S.T. alleges claims under Title IX against the School District and under section 1983 against both the School District and Meyer for violations of her constitutional rights. She also brings Washington state law claims for negligent supervision, negligent retention, and assault and battery. Plaintiff Jimenez brings a state law claim for loss of consortium against all Defendants.

DISCUSSION

The Court may grant summary judgment in favor of a moving party who demonstrates "that there is no genuine dispute as to any material fact and that the movant is entitled to judgment as a matter of law." Fed. R. Civ. P. 56(a). In ruling on a motion for summary judgment, the court must only consider admissible evidence. Orr v. Bank of America, NT & SA, 285 F.3d 764 (9th Cir. 2002). The party moving for summary judgment bears the initial burden of showing the absence of any genuine issues of material fact. Celotex Corp. v. Catrett, 477 U.S. 317, 323 (1986). The burden then shifts to the non-moving party to identify specific facts showing there is a genuine issue of material fact. See Anderson v. Liberty Lobby, Inc., 477 U.S. 242, 256 (1986). "The mere existence of a scintilla of evidence in support of the plaintiff's position will be insufficient; there must be evidence on which the jury could reasonably find for the plaintiff." Id. at 252. For purposes of summary judgment, a fact is "material" if it might affect the outcome of the suit under the governing law. Id. at 248. Further, a material fact is "genuine" only where the evidence is such that a reasonable jury could find in favor of the non-moving party. Id. The Court views the facts, and all rational inferences therefrom, in the light most favorable to the non-moving party. Scott v. Harris, 550 U.S. 372, 378 (2007).

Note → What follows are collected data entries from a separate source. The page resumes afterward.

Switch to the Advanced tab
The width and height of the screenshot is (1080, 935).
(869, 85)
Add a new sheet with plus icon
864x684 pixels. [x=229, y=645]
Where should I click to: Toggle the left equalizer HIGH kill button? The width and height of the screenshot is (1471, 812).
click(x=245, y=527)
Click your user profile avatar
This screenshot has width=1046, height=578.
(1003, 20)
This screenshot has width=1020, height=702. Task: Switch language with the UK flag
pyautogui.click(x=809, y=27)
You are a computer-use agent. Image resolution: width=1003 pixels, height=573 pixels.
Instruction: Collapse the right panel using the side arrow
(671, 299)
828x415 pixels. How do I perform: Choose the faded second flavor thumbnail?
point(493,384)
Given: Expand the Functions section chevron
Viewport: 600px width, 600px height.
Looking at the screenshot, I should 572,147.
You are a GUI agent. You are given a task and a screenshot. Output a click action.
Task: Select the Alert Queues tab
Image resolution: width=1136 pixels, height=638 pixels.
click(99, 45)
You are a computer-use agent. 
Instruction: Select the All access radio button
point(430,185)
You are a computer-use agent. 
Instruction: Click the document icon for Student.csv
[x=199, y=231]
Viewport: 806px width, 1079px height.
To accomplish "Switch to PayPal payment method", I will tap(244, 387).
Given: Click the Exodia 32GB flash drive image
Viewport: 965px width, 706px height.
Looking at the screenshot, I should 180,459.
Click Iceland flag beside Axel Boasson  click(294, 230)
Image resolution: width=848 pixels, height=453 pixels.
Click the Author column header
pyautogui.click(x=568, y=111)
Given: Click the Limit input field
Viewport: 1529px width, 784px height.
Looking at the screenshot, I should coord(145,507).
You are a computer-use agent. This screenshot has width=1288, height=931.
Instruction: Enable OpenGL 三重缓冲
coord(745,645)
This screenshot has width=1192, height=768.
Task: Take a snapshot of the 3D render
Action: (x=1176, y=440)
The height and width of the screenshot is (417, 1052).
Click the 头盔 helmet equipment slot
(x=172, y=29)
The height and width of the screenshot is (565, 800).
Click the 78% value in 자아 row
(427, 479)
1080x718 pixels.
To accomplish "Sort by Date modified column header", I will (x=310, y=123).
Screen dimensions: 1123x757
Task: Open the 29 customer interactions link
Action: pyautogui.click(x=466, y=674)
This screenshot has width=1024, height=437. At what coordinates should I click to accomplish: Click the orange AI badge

A. Plaintiffs' § 1983 Claims

A cause of action pursuant to 42 U.S.C. § 1983 may be maintained "against any person acting under the color of law who deprives another 'of any rights, privileges, or immunities secured by the Constitution and laws' of the United States." Southern Cal. Gas Co., v. City of Santa Ana, 336 F.3d 885 (9th Cir. 2003) (citing 42 U.S.C. § 1983). The rights guaranteed by § 1983 are "liberally and beneficently construed." Dennis v. Higgins, 498 U.S. 439, 443 (1991). Plaintiffs allege § 1983 claims against both the Defendant School District, and Defendant Meyer individually. The Court will address each of these claims in turn.

1. Defendant School District

The Supreme Court has held that local governments are "persons" who may be subject to suits under section 1983. Monell v. Department of Social Servs., 436 U.S. 658, 690 (1978). A municipality, however, may only be held liable for constitutional violations resulting from actions undertaken pursuant to an "official municipal policy." Id. at 691. As the Supreme Court articulated in Monell, the purpose of the "official municipal policy" requirement is to prevent municipalities from being held vicariously liable for unconstitutional acts of their employees under the doctrine of respondeat superior. Id.; Pembaur v. City of Cincinnati, 475 U.S. 469, 478-79 (1986); Bd. of Cnty. Comm'ns of Bryan Cnty. v. Brown, 520 U.S. 397, 403 (1997). Thus, the "official municipal policy" requirement "distinguish[es] acts of the municipality from acts of employees of the municipality, and thereby make[s] clear that municipal liability is limited to action for which the municipality is actually responsible." Pembaur, 475 U.S. 469, 479-80 (1986) (emphasis in original) (footnote omitted). To prevail on a municipal liability claim, a plaintiff must show (1) plaintiffs constitutional rights were violated, (2) the municipality had customs or policies in place at the time that amounted to deliberate indifference, and (3) those customs or policies were the moving force behind the violation of rights. See Estate of Amos ex. rel. Amos v. City of Page, 257 F.3d 1086, 1094 (9th Cir. 2001).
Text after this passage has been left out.